**WORK TO COMPLETE**
Output, word for word, the lines of this listing that fall between the line with "Open the gift/promotion" and the line with "Given: Expand the 查排名·功能导航 dropdown chevron", counting both of those lines, and no others.

[PROVIDED RECORDS — start]

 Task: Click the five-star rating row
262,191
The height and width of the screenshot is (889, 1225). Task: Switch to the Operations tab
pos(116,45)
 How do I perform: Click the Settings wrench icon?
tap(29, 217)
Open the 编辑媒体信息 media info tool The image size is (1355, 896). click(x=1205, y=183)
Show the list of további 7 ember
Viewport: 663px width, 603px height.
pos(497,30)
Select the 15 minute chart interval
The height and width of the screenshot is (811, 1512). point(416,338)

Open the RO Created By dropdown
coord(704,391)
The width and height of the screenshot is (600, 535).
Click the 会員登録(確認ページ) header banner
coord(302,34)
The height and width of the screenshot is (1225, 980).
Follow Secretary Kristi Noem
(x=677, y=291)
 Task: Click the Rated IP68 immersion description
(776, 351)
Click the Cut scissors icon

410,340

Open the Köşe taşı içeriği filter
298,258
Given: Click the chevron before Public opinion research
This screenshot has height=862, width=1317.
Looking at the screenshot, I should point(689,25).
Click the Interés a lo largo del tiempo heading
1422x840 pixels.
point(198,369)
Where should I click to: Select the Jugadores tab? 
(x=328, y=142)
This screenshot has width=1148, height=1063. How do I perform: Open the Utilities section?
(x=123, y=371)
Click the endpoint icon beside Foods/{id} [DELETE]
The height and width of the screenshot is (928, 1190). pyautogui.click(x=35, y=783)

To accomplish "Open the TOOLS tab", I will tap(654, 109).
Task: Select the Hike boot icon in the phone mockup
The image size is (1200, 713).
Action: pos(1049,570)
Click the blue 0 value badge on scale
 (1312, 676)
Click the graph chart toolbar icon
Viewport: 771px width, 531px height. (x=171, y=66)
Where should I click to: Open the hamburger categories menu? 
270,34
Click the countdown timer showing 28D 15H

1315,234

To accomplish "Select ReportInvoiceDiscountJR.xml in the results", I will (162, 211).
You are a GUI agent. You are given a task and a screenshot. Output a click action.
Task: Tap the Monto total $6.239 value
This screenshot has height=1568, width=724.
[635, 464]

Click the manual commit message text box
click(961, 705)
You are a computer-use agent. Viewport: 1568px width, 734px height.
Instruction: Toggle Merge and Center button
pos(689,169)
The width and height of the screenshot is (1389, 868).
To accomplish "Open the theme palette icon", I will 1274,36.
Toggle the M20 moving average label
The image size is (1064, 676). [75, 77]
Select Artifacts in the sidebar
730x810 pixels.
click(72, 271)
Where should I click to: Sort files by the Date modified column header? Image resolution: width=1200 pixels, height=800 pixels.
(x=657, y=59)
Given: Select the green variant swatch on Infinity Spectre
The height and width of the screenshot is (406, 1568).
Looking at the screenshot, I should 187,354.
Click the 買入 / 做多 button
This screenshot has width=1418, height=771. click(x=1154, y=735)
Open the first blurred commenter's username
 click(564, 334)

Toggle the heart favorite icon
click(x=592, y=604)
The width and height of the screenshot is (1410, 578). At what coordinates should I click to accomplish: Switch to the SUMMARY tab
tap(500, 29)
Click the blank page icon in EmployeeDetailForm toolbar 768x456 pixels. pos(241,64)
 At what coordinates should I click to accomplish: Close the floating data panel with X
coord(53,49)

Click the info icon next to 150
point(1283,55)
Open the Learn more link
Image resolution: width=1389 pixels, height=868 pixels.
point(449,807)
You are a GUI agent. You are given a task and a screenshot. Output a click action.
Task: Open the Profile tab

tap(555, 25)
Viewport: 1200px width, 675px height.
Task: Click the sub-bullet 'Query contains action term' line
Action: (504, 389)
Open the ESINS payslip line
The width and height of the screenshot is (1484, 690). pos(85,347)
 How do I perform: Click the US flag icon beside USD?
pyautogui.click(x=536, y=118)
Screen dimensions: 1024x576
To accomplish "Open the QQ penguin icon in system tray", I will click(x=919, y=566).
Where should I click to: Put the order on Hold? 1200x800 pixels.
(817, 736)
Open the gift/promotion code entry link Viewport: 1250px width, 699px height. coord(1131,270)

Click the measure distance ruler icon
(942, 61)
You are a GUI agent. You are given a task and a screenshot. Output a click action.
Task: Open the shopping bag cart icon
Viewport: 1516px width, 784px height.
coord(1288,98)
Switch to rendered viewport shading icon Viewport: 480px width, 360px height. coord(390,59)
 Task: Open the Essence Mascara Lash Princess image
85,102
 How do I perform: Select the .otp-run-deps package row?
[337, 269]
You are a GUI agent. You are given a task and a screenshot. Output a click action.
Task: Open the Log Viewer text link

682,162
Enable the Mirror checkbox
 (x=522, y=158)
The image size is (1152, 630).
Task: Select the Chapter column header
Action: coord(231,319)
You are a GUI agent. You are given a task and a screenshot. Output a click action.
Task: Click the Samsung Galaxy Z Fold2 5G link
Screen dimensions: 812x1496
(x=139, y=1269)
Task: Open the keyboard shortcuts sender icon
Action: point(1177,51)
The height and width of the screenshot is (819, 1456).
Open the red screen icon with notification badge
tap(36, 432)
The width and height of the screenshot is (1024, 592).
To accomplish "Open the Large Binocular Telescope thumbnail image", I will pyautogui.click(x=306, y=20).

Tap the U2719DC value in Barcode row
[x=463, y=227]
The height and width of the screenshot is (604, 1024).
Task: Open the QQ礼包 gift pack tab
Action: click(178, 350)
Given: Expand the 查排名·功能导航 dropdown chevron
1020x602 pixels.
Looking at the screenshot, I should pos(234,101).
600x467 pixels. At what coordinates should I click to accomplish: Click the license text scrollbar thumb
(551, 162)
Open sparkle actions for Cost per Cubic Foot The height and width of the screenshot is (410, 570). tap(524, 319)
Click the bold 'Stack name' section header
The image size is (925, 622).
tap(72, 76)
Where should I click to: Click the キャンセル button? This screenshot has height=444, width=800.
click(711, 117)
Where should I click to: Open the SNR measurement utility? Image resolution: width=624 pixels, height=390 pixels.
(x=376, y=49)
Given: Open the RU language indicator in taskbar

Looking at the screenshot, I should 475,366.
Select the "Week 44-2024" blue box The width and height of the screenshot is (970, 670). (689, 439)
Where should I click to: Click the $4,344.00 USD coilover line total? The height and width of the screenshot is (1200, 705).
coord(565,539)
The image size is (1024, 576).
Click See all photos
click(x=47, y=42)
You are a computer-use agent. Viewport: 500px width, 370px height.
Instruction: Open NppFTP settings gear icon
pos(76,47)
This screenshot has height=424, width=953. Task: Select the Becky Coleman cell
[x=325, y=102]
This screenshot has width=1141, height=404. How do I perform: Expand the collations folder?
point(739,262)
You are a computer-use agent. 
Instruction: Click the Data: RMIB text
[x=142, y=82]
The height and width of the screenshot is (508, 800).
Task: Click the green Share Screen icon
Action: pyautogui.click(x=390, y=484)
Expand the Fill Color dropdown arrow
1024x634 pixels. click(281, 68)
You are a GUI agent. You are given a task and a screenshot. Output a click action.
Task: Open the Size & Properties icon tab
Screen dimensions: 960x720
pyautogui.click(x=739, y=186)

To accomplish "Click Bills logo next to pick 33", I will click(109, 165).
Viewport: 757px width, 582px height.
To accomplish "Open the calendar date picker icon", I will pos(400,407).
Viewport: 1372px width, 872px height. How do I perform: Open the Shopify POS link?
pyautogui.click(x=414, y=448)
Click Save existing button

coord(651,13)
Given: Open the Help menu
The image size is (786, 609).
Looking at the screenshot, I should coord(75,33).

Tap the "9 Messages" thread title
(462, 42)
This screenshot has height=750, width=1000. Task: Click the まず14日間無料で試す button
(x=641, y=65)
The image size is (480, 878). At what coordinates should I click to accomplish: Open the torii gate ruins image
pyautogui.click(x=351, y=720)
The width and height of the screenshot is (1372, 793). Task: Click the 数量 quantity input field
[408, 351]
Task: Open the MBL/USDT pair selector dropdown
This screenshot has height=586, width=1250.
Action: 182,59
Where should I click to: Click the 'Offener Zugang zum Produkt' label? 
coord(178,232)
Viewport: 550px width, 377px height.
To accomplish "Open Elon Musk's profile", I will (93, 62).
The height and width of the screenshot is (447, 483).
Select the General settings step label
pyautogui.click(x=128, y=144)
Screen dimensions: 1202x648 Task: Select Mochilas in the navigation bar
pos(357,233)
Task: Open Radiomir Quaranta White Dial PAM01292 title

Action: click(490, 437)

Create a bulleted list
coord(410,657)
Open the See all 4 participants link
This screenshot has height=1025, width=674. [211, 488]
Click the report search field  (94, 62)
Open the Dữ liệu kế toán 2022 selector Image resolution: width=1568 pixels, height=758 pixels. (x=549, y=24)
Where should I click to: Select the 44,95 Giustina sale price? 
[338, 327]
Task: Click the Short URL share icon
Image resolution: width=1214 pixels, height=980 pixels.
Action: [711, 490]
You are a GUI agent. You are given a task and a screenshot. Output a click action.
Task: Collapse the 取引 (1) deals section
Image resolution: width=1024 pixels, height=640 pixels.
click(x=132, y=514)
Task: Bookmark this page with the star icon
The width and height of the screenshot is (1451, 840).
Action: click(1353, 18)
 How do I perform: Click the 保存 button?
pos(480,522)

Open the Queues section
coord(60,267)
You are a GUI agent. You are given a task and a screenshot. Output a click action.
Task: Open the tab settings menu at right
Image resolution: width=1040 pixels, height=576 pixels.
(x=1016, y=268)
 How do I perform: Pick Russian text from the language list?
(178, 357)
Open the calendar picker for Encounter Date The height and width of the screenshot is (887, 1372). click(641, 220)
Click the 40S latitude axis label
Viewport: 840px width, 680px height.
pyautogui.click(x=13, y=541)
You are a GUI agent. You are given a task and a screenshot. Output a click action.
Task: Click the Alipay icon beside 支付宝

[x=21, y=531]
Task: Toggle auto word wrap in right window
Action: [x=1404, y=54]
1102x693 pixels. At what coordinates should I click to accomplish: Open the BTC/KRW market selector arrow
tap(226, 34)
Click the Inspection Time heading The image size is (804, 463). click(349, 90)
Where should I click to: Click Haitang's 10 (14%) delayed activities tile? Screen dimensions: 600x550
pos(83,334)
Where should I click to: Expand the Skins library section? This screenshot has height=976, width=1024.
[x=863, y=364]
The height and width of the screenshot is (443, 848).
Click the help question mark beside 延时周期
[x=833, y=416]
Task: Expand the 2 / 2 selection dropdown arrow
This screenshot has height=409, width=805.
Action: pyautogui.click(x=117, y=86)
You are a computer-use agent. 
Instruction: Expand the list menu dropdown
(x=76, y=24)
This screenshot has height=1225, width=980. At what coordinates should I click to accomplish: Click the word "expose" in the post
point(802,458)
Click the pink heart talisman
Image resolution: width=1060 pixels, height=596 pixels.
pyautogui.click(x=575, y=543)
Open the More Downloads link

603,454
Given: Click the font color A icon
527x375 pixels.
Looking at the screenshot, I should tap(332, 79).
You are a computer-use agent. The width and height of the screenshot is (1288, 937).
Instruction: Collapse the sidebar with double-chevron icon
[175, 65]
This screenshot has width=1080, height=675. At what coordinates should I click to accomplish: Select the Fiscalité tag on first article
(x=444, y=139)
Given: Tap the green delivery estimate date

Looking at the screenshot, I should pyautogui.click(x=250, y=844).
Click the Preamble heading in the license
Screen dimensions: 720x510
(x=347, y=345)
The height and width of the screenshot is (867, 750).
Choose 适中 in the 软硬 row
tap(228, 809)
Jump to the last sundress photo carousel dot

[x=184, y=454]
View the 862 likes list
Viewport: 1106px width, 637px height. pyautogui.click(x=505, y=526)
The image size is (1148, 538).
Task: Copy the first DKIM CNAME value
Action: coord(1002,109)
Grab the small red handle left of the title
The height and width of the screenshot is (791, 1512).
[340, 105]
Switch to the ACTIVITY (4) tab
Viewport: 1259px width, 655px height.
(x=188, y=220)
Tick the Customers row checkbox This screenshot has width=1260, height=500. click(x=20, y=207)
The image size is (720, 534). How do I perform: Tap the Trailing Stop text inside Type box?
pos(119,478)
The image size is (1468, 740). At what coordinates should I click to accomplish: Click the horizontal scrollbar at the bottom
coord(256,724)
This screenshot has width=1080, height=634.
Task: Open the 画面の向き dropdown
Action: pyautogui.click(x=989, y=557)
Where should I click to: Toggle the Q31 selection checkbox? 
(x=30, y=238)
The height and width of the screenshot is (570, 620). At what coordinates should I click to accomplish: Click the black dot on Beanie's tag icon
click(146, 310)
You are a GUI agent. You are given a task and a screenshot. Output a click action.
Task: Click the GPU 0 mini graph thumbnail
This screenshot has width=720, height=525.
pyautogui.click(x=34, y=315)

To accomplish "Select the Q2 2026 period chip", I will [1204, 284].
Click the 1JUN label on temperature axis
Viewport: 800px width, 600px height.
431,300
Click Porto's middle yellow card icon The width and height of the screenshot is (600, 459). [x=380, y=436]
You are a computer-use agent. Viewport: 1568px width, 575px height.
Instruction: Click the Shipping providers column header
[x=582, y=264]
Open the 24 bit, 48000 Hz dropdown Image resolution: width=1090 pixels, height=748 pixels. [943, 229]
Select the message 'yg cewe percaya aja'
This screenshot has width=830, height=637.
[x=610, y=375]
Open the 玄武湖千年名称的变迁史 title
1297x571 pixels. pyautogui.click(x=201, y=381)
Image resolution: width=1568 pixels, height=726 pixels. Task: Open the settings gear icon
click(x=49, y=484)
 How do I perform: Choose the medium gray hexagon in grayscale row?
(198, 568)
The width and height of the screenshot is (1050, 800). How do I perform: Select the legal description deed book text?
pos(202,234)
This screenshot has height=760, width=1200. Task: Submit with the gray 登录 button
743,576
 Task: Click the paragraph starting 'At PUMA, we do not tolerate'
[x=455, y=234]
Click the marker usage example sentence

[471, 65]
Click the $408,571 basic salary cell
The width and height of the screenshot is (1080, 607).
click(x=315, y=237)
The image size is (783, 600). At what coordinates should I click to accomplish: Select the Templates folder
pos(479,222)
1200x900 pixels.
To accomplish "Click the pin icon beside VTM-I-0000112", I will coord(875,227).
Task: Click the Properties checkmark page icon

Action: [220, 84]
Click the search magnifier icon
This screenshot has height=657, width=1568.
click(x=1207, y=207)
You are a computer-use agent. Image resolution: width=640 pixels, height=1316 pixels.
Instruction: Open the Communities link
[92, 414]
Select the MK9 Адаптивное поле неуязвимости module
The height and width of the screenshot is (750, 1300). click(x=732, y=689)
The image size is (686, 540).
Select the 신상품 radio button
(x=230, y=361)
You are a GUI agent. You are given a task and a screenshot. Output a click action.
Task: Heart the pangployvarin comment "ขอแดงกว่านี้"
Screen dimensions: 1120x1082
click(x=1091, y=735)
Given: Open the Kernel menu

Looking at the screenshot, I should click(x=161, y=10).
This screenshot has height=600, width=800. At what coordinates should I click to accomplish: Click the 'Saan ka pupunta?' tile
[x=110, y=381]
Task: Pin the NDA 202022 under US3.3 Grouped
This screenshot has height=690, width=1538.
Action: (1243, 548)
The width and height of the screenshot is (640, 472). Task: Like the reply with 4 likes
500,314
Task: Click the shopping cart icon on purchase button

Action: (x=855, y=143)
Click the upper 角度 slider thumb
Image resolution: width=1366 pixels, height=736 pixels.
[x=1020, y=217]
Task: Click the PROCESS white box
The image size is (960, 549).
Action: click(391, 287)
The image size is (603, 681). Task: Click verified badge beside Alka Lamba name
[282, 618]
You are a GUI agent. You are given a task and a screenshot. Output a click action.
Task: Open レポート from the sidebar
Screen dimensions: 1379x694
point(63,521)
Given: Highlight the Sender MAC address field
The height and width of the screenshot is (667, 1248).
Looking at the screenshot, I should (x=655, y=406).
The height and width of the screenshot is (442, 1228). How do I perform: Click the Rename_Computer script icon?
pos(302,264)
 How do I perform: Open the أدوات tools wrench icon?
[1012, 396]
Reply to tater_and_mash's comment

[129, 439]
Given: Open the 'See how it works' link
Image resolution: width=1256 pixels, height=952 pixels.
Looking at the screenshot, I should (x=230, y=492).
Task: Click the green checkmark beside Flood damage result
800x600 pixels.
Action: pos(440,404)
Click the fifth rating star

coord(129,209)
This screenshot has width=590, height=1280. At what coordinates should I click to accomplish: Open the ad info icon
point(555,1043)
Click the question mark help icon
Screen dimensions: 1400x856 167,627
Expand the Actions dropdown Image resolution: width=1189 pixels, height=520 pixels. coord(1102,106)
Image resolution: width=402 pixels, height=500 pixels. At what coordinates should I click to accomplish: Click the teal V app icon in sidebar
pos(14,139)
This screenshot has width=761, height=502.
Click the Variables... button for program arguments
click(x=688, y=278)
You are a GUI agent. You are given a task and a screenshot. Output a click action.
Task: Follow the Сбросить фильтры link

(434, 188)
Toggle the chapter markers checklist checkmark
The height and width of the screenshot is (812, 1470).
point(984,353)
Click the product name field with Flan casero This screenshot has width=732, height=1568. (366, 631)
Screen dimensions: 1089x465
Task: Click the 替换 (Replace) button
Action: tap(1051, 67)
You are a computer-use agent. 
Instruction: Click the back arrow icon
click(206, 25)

[PROVIDED RECORDS — finish]

**TASK OUTPUT**
Open the gift/promotion code entry link Viewport: 1250px width, 699px height. coord(1131,270)

Click the measure distance ruler icon
(942, 61)
You are a GUI agent. You are given a task and a screenshot. Output a click action.
Task: Open the shopping bag cart icon
Viewport: 1516px width, 784px height.
coord(1288,98)
Switch to rendered viewport shading icon Viewport: 480px width, 360px height. coord(390,59)
 Task: Open the Essence Mascara Lash Princess image
85,102
 How do I perform: Select the .otp-run-deps package row?
[337, 269]
You are a GUI agent. You are given a task and a screenshot. Output a click action.
Task: Open the Log Viewer text link

682,162
Enable the Mirror checkbox
 (x=522, y=158)
The image size is (1152, 630).
Task: Select the Chapter column header
Action: coord(231,319)
You are a GUI agent. You are given a task and a screenshot. Output a click action.
Task: Click the Samsung Galaxy Z Fold2 5G link
Screen dimensions: 812x1496
(x=139, y=1269)
Task: Open the keyboard shortcuts sender icon
Action: point(1177,51)
The height and width of the screenshot is (819, 1456).
Open the red screen icon with notification badge
tap(36, 432)
The width and height of the screenshot is (1024, 592).
To accomplish "Open the Large Binocular Telescope thumbnail image", I will pyautogui.click(x=306, y=20).

Tap the U2719DC value in Barcode row
[x=463, y=227]
The height and width of the screenshot is (604, 1024).
Task: Open the QQ礼包 gift pack tab
Action: click(178, 350)
Given: Expand the 查排名·功能导航 dropdown chevron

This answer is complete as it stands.